THE BOSTON SYMPHONY ORCHESTRA earned a reputation as a "French" orchestra in the days of Pierre Monteux and Charles Munch, and even Seiji Ozawa seemed more comfortable with the Gallic repertoire than with the Austro-German mainstream. All the same, of the three pieces that made up last week’s program, Camille Saint-Saëns’s Piano Concerto No. 5 hadn’t been performed by the BSO since 1936, and Olivier Messiaen’s Les offrandes oubliées only once since then. Saint-Saëns, Messiaen, and Claude Franck (whose Symphony in D minor, a BSO staple, concluded the evening) were organists, and it shows in their tonality and harmony. It’s a different language from that of Berlioz or Bizet, Debussy or Ravel, and it can be difficult for American orchestras.

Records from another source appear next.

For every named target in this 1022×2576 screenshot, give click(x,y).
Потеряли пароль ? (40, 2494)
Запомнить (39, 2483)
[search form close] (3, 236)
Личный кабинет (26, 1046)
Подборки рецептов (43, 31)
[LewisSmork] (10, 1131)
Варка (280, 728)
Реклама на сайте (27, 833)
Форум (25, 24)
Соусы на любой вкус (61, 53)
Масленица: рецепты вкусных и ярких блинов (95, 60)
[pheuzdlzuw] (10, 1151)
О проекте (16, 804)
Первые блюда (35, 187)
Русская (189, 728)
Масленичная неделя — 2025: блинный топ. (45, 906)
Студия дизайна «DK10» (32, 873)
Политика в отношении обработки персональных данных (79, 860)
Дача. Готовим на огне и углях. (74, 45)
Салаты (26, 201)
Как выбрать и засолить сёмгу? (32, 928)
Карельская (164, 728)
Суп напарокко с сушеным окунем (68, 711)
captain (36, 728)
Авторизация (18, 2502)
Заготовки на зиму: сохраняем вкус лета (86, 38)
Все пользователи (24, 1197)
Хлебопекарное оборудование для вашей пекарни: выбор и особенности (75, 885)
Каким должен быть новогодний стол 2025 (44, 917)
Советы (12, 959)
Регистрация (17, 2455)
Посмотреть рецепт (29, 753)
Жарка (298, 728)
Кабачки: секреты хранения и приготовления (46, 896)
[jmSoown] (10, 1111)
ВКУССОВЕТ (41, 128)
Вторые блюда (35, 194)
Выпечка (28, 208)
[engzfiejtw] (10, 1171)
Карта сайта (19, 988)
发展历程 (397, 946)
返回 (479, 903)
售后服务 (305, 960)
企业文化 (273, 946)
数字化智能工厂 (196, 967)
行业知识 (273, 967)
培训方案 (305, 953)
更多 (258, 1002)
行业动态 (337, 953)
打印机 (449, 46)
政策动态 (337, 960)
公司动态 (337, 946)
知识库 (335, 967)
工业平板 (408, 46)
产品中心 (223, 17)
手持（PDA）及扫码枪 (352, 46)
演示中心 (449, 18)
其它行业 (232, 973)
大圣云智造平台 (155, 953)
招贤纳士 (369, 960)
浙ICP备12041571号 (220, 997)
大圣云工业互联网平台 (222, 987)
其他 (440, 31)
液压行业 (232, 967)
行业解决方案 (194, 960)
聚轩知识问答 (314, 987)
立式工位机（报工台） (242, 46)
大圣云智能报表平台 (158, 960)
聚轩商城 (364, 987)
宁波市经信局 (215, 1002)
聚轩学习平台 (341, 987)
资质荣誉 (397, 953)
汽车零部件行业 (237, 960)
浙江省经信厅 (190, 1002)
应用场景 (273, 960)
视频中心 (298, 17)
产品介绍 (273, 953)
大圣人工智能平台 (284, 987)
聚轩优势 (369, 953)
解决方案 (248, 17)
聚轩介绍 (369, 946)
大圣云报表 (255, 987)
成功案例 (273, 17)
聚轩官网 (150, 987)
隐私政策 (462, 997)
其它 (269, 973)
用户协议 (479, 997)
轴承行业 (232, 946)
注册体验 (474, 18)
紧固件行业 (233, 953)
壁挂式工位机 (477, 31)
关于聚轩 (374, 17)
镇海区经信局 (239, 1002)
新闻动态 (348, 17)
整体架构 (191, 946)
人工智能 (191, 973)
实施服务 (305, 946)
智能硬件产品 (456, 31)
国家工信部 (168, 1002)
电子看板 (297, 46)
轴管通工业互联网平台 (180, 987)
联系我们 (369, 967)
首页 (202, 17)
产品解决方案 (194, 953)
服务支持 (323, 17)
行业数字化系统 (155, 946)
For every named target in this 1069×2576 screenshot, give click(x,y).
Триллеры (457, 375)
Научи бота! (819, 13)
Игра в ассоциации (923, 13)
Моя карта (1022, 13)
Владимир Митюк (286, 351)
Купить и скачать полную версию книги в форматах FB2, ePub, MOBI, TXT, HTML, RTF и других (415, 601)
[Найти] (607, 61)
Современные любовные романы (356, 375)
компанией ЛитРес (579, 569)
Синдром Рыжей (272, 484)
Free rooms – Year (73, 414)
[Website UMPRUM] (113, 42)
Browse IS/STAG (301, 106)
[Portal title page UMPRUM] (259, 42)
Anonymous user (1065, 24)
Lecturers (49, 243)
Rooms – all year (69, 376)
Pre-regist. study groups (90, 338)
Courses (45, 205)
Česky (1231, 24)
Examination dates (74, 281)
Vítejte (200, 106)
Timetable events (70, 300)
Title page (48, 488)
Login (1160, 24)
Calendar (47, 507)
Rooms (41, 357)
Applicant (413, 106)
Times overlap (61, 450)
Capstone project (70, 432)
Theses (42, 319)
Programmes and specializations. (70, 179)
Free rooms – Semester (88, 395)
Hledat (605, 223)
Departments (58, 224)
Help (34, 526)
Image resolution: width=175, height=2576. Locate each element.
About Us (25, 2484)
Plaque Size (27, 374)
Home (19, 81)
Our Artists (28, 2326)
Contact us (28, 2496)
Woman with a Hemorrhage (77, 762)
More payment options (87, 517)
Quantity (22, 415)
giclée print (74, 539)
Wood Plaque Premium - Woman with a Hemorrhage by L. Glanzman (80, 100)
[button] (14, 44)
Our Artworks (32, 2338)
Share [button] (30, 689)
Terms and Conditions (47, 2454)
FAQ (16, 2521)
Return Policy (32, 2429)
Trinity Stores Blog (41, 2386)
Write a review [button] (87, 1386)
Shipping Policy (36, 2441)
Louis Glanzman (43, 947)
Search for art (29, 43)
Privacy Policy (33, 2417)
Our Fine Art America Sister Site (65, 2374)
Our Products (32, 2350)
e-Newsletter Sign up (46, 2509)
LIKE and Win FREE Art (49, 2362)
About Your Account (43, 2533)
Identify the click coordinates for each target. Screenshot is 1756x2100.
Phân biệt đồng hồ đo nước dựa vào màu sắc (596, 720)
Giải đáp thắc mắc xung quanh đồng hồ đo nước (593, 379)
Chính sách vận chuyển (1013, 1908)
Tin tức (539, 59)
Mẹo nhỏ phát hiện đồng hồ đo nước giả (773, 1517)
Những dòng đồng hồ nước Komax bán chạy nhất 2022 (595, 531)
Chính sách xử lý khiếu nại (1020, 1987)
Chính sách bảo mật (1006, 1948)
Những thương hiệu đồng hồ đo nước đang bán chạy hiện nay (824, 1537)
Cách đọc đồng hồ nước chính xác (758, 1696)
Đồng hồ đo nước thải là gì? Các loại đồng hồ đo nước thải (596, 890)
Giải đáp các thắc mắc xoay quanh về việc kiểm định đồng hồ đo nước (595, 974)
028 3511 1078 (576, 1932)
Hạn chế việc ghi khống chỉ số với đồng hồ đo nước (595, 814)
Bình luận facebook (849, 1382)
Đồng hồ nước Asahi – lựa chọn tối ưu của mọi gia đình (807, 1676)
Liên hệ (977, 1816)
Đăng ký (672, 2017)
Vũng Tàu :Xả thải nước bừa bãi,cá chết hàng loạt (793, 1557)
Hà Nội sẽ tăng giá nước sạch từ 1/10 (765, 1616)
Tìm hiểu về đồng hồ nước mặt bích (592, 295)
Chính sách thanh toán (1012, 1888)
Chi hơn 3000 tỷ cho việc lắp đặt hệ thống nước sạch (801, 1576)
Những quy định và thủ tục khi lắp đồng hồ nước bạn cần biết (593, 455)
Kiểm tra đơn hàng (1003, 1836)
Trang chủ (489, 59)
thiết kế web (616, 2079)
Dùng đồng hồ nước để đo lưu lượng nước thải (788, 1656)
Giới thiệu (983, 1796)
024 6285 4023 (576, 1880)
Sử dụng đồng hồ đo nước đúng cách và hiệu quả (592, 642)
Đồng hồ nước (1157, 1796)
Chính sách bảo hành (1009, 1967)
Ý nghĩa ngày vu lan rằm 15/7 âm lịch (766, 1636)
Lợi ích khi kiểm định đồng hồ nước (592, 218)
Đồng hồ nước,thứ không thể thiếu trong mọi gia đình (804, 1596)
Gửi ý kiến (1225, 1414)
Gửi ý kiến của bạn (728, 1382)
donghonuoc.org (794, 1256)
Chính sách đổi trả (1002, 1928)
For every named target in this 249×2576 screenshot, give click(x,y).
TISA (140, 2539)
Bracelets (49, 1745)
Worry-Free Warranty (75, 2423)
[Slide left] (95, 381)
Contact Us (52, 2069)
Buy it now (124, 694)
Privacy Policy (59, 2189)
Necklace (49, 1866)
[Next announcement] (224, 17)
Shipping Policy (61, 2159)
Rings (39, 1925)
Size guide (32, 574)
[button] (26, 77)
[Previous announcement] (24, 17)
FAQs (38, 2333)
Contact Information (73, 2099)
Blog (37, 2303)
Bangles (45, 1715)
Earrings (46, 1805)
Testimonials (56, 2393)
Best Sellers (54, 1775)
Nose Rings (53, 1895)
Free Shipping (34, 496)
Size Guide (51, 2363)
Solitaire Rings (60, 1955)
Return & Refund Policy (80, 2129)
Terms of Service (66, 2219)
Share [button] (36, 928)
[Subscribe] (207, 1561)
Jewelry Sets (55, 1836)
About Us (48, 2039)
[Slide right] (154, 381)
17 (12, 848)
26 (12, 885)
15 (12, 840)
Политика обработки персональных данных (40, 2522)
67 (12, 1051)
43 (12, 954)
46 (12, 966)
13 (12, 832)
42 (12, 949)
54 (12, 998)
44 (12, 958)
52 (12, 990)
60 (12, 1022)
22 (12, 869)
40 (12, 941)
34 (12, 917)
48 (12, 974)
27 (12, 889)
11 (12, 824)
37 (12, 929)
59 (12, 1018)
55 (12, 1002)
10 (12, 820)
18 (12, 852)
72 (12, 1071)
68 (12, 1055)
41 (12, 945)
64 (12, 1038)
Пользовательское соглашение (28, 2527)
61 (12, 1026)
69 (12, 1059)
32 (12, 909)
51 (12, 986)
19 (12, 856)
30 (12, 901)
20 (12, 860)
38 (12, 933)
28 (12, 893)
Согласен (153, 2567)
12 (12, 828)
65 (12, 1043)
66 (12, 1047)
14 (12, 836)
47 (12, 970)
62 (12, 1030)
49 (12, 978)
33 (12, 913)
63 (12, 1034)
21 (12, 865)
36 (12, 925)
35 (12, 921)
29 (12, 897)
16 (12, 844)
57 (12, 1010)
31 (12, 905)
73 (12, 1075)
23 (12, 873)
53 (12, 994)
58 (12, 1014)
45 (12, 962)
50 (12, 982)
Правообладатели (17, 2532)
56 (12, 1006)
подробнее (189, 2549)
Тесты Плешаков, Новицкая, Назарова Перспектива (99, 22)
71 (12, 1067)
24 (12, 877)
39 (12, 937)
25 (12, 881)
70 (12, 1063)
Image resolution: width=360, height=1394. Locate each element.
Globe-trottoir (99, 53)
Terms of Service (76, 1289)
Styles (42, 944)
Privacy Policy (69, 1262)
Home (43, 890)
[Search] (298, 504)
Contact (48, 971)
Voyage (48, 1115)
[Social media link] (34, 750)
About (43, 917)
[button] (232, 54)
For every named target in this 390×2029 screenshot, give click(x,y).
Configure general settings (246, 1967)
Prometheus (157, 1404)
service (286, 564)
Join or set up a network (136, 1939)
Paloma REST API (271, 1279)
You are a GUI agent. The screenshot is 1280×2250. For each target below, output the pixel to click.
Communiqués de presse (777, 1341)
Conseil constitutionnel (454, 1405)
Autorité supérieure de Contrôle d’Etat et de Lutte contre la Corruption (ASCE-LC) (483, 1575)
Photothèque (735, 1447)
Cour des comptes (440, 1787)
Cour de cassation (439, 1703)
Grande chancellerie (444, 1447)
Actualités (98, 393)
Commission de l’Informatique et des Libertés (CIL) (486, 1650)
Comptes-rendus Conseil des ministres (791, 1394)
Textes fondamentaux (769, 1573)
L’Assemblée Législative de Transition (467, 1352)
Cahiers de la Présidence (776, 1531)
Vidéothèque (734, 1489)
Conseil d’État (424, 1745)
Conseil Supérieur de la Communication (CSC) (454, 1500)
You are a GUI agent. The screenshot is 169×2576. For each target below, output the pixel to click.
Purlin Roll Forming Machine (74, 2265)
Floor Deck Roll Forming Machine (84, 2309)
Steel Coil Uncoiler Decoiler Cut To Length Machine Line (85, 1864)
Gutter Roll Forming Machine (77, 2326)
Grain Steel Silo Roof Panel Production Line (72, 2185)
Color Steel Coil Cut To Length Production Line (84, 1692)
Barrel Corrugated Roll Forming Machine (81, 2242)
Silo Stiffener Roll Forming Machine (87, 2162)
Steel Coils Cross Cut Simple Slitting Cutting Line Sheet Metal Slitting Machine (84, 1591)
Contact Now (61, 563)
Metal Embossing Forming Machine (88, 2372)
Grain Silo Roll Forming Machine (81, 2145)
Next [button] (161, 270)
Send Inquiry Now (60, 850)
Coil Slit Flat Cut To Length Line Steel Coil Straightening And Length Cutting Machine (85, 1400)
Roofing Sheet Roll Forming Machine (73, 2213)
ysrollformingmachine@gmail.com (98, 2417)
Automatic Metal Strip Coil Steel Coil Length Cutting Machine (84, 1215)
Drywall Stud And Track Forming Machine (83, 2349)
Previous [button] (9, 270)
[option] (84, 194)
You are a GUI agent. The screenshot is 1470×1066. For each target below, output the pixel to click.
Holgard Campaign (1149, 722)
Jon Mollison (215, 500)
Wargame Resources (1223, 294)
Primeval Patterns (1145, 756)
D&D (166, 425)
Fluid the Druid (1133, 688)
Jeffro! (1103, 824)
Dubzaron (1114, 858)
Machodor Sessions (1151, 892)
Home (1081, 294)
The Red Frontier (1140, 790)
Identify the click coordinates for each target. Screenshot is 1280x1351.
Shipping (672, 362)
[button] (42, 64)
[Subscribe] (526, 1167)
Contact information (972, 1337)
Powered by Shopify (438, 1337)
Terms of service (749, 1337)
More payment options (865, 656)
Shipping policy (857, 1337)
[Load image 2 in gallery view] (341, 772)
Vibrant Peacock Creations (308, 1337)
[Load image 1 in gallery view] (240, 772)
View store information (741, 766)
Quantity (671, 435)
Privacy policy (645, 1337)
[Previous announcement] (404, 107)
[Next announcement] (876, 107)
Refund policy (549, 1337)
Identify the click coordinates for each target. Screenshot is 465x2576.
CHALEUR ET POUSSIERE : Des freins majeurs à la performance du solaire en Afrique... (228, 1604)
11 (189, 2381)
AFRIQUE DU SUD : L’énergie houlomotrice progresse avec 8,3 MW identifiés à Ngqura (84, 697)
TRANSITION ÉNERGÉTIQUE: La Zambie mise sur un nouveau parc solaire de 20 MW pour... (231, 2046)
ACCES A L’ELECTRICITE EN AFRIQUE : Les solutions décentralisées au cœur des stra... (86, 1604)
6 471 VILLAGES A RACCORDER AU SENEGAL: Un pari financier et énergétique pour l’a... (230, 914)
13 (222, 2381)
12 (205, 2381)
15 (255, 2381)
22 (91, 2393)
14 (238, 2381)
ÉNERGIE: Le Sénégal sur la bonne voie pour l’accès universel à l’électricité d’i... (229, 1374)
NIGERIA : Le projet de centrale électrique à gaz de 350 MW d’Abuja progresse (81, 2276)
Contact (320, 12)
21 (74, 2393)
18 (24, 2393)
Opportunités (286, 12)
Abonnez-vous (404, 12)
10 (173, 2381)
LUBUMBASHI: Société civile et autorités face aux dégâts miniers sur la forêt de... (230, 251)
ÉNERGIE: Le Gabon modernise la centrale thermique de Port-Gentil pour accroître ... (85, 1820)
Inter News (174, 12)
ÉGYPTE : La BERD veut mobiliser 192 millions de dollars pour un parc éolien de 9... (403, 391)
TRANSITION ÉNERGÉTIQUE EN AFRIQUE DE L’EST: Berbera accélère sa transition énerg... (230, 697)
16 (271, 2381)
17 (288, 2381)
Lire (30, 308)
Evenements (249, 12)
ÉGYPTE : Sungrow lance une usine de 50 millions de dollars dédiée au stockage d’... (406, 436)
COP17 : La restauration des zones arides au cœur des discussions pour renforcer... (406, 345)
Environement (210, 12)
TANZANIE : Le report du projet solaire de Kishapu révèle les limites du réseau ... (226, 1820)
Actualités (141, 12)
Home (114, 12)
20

Under Ludovic Morlot, in his first season as assistant conductor and making his first appearance on the podium, the BSO wasn’t idiomatic. The Messiaen, a 1931 work in three parts marked "The Cross," "The Sin," and "The Eucharist," suggests French Bruckner, with a pounding "Sin" section (Messiaen was studying Le sacre du printemps at the time) and a mystical, hardly jubilant "Eucharist." The performance was intense and dramatic, more Franco-American than French.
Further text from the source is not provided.